Exercise requirements – Swap "Booking fee" for "Service fee" in all of the rows below and repeat them with nothing else changed.

>> BEGIN

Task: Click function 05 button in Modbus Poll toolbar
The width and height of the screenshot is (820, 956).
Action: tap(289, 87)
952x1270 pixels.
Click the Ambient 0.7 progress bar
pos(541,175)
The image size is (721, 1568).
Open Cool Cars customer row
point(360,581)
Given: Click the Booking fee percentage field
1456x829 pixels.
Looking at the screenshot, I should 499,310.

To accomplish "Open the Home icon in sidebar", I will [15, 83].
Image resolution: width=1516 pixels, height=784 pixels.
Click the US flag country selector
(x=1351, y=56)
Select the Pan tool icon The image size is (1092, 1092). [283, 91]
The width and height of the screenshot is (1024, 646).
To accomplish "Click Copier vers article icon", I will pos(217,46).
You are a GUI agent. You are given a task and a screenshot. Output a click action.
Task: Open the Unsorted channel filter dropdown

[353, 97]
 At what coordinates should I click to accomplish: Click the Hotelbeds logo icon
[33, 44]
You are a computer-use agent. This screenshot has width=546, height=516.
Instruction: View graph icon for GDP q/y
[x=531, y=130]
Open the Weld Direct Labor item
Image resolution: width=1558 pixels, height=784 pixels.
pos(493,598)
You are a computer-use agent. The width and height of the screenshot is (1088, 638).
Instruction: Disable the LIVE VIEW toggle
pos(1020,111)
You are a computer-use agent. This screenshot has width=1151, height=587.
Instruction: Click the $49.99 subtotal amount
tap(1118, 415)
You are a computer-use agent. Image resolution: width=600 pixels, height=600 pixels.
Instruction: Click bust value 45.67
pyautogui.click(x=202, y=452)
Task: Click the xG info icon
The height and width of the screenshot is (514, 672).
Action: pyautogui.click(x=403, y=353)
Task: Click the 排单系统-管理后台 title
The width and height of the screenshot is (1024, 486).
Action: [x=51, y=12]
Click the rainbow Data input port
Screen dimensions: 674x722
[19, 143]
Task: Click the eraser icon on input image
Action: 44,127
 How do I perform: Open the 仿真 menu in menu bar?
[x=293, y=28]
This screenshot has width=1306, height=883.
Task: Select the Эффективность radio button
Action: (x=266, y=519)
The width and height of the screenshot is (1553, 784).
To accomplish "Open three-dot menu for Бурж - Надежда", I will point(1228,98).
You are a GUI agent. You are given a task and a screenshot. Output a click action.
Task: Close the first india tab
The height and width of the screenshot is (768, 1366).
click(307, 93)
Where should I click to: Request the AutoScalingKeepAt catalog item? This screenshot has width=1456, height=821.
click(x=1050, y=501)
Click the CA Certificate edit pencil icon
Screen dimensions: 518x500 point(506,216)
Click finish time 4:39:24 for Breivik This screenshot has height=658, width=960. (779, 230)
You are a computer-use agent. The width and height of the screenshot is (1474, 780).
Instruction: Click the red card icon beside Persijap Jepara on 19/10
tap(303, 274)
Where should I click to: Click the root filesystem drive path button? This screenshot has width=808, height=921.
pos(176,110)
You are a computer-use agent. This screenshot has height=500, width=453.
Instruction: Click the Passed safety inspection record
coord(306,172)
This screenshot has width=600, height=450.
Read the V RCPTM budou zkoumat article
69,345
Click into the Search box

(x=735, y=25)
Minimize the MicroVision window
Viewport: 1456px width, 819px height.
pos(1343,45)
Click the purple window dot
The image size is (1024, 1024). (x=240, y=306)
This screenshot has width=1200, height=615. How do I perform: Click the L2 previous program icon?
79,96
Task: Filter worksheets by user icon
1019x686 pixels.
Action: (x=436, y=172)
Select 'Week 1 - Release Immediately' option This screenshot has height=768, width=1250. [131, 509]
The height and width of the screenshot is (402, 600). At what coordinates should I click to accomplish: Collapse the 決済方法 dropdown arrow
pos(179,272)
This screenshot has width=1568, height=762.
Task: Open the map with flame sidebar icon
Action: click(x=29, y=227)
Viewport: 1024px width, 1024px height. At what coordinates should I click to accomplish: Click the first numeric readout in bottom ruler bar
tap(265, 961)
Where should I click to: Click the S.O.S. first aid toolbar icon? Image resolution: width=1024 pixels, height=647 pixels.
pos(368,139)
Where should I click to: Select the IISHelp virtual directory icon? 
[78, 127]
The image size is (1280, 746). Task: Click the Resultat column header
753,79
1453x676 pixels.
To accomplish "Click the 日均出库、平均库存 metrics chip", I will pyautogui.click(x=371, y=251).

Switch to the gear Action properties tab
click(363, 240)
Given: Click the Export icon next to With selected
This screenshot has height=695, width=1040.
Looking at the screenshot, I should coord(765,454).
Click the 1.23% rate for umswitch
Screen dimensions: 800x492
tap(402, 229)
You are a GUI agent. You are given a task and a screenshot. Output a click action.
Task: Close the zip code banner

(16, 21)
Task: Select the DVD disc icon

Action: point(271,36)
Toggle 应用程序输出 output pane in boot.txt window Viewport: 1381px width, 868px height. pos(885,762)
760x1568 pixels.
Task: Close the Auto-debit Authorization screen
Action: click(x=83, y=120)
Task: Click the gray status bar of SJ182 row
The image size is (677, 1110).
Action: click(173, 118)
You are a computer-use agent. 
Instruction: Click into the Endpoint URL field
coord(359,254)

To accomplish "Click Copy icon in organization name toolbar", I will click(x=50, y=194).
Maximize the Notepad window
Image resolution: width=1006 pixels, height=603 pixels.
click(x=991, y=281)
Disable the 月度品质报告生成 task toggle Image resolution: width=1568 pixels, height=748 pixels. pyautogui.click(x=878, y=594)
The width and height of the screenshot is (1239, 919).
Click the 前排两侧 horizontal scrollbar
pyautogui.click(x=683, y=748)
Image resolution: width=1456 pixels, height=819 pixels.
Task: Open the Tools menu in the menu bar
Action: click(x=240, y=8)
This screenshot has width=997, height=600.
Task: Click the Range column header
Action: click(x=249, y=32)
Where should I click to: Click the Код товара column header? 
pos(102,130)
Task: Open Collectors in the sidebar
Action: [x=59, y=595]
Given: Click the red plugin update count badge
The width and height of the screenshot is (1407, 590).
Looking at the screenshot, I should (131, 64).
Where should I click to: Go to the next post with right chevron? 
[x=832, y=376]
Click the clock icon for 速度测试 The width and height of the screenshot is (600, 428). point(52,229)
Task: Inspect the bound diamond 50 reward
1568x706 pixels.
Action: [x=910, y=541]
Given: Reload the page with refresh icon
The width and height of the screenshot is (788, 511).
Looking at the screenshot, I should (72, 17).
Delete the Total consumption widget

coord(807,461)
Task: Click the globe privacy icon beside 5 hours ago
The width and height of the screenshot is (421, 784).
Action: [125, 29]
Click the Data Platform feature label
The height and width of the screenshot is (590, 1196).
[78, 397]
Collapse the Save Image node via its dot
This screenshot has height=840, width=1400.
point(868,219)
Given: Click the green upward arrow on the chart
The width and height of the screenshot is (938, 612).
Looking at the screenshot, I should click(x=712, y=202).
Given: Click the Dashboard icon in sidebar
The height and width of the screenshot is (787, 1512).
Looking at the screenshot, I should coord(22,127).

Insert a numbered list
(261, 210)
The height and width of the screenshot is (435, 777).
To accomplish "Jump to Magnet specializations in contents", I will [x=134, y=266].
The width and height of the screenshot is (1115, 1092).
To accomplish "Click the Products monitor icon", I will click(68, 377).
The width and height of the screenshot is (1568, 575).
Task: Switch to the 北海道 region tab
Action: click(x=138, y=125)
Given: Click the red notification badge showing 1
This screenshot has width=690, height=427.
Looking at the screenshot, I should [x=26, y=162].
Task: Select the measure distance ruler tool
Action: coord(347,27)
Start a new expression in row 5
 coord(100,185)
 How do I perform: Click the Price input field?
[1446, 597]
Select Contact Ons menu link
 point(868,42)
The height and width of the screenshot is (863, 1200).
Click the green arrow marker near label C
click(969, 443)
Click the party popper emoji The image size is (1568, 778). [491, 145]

>> END

Correct answer –
Task: Click function 05 button in Modbus Poll toolbar
The width and height of the screenshot is (820, 956).
Action: tap(289, 87)
952x1270 pixels.
Click the Ambient 0.7 progress bar
pos(541,175)
The image size is (721, 1568).
Open Cool Cars customer row
point(360,581)
Given: Click the Service fee percentage field
1456x829 pixels.
Looking at the screenshot, I should 499,310.

To accomplish "Open the Home icon in sidebar", I will [15, 83].
Image resolution: width=1516 pixels, height=784 pixels.
Click the US flag country selector
(x=1351, y=56)
Select the Pan tool icon The image size is (1092, 1092). [283, 91]
The width and height of the screenshot is (1024, 646).
To accomplish "Click Copier vers article icon", I will pos(217,46).
You are a GUI agent. You are given a task and a screenshot. Output a click action.
Task: Open the Unsorted channel filter dropdown

[353, 97]
 At what coordinates should I click to accomplish: Click the Hotelbeds logo icon
[33, 44]
You are a computer-use agent. This screenshot has width=546, height=516.
Instruction: View graph icon for GDP q/y
[x=531, y=130]
Open the Weld Direct Labor item
Image resolution: width=1558 pixels, height=784 pixels.
pos(493,598)
You are a computer-use agent. The width and height of the screenshot is (1088, 638).
Instruction: Disable the LIVE VIEW toggle
pos(1020,111)
You are a computer-use agent. This screenshot has width=1151, height=587.
Instruction: Click the $49.99 subtotal amount
tap(1118, 415)
You are a computer-use agent. Image resolution: width=600 pixels, height=600 pixels.
Instruction: Click bust value 45.67
pyautogui.click(x=202, y=452)
Task: Click the xG info icon
The height and width of the screenshot is (514, 672).
Action: pyautogui.click(x=403, y=353)
Task: Click the 排单系统-管理后台 title
The width and height of the screenshot is (1024, 486).
Action: [x=51, y=12]
Click the rainbow Data input port
Screen dimensions: 674x722
[19, 143]
Task: Click the eraser icon on input image
Action: 44,127
 How do I perform: Open the 仿真 menu in menu bar?
[x=293, y=28]
This screenshot has width=1306, height=883.
Task: Select the Эффективность radio button
Action: (x=266, y=519)
The width and height of the screenshot is (1553, 784).
To accomplish "Open three-dot menu for Бурж - Надежда", I will point(1228,98).
You are a GUI agent. You are given a task and a screenshot. Output a click action.
Task: Close the first india tab
The height and width of the screenshot is (768, 1366).
click(307, 93)
Where should I click to: Request the AutoScalingKeepAt catalog item? This screenshot has width=1456, height=821.
click(x=1050, y=501)
Click the CA Certificate edit pencil icon
Screen dimensions: 518x500 point(506,216)
Click finish time 4:39:24 for Breivik This screenshot has height=658, width=960. (779, 230)
You are a computer-use agent. The width and height of the screenshot is (1474, 780).
Instruction: Click the red card icon beside Persijap Jepara on 19/10
tap(303, 274)
Where should I click to: Click the root filesystem drive path button? This screenshot has width=808, height=921.
pos(176,110)
You are a computer-use agent. This screenshot has height=500, width=453.
Instruction: Click the Passed safety inspection record
coord(306,172)
This screenshot has width=600, height=450.
Read the V RCPTM budou zkoumat article
69,345
Click into the Search box

(x=735, y=25)
Minimize the MicroVision window
Viewport: 1456px width, 819px height.
pos(1343,45)
Click the purple window dot
The image size is (1024, 1024). (x=240, y=306)
This screenshot has width=1200, height=615. How do I perform: Click the L2 previous program icon?
79,96
Task: Filter worksheets by user icon
1019x686 pixels.
Action: (x=436, y=172)
Select 'Week 1 - Release Immediately' option This screenshot has height=768, width=1250. [131, 509]
The height and width of the screenshot is (402, 600). At what coordinates should I click to accomplish: Collapse the 決済方法 dropdown arrow
pos(179,272)
This screenshot has width=1568, height=762.
Task: Open the map with flame sidebar icon
Action: click(x=29, y=227)
Viewport: 1024px width, 1024px height. At what coordinates should I click to accomplish: Click the first numeric readout in bottom ruler bar
tap(265, 961)
Where should I click to: Click the S.O.S. first aid toolbar icon? Image resolution: width=1024 pixels, height=647 pixels.
pos(368,139)
Where should I click to: Select the IISHelp virtual directory icon? 
[78, 127]
The image size is (1280, 746). Task: Click the Resultat column header
753,79
1453x676 pixels.
To accomplish "Click the 日均出库、平均库存 metrics chip", I will pyautogui.click(x=371, y=251).

Switch to the gear Action properties tab
click(363, 240)
Given: Click the Export icon next to With selected
This screenshot has height=695, width=1040.
Looking at the screenshot, I should coord(765,454).
Click the 1.23% rate for umswitch
Screen dimensions: 800x492
tap(402, 229)
You are a GUI agent. You are given a task and a screenshot. Output a click action.
Task: Close the zip code banner

(16, 21)
Task: Select the DVD disc icon

Action: point(271,36)
Toggle 应用程序输出 output pane in boot.txt window Viewport: 1381px width, 868px height. pos(885,762)
760x1568 pixels.
Task: Close the Auto-debit Authorization screen
Action: click(x=83, y=120)
Task: Click the gray status bar of SJ182 row
The image size is (677, 1110).
Action: click(173, 118)
You are a computer-use agent. 
Instruction: Click into the Endpoint URL field
coord(359,254)

To accomplish "Click Copy icon in organization name toolbar", I will click(x=50, y=194).
Maximize the Notepad window
Image resolution: width=1006 pixels, height=603 pixels.
click(x=991, y=281)
Disable the 月度品质报告生成 task toggle Image resolution: width=1568 pixels, height=748 pixels. pyautogui.click(x=878, y=594)
The width and height of the screenshot is (1239, 919).
Click the 前排两侧 horizontal scrollbar
pyautogui.click(x=683, y=748)
Image resolution: width=1456 pixels, height=819 pixels.
Task: Open the Tools menu in the menu bar
Action: click(x=240, y=8)
This screenshot has width=997, height=600.
Task: Click the Range column header
Action: click(x=249, y=32)
Where should I click to: Click the Код товара column header? 
pos(102,130)
Task: Open Collectors in the sidebar
Action: [x=59, y=595]
Given: Click the red plugin update count badge
The width and height of the screenshot is (1407, 590).
Looking at the screenshot, I should (131, 64).
Where should I click to: Go to the next post with right chevron? 
[x=832, y=376]
Click the clock icon for 速度测试 The width and height of the screenshot is (600, 428). point(52,229)
Task: Inspect the bound diamond 50 reward
1568x706 pixels.
Action: [x=910, y=541]
Given: Reload the page with refresh icon
The width and height of the screenshot is (788, 511).
Looking at the screenshot, I should (72, 17).
Delete the Total consumption widget

coord(807,461)
Task: Click the globe privacy icon beside 5 hours ago
The width and height of the screenshot is (421, 784).
Action: [125, 29]
Click the Data Platform feature label
The height and width of the screenshot is (590, 1196).
[78, 397]
Collapse the Save Image node via its dot
This screenshot has height=840, width=1400.
point(868,219)
Given: Click the green upward arrow on the chart
The width and height of the screenshot is (938, 612).
Looking at the screenshot, I should click(x=712, y=202).
Given: Click the Dashboard icon in sidebar
The height and width of the screenshot is (787, 1512).
Looking at the screenshot, I should coord(22,127).

Insert a numbered list
(261, 210)
The height and width of the screenshot is (435, 777).
To accomplish "Jump to Magnet specializations in contents", I will [x=134, y=266].
The width and height of the screenshot is (1115, 1092).
To accomplish "Click the Products monitor icon", I will click(68, 377).
The width and height of the screenshot is (1568, 575).
Task: Switch to the 北海道 region tab
Action: click(x=138, y=125)
Given: Click the red notification badge showing 1
This screenshot has width=690, height=427.
Looking at the screenshot, I should [x=26, y=162].
Task: Select the measure distance ruler tool
Action: coord(347,27)
Start a new expression in row 5
 coord(100,185)
 How do I perform: Click the Price input field?
[1446, 597]
Select Contact Ons menu link
 point(868,42)
The height and width of the screenshot is (863, 1200).
Click the green arrow marker near label C
click(969, 443)
Click the party popper emoji The image size is (1568, 778). [491, 145]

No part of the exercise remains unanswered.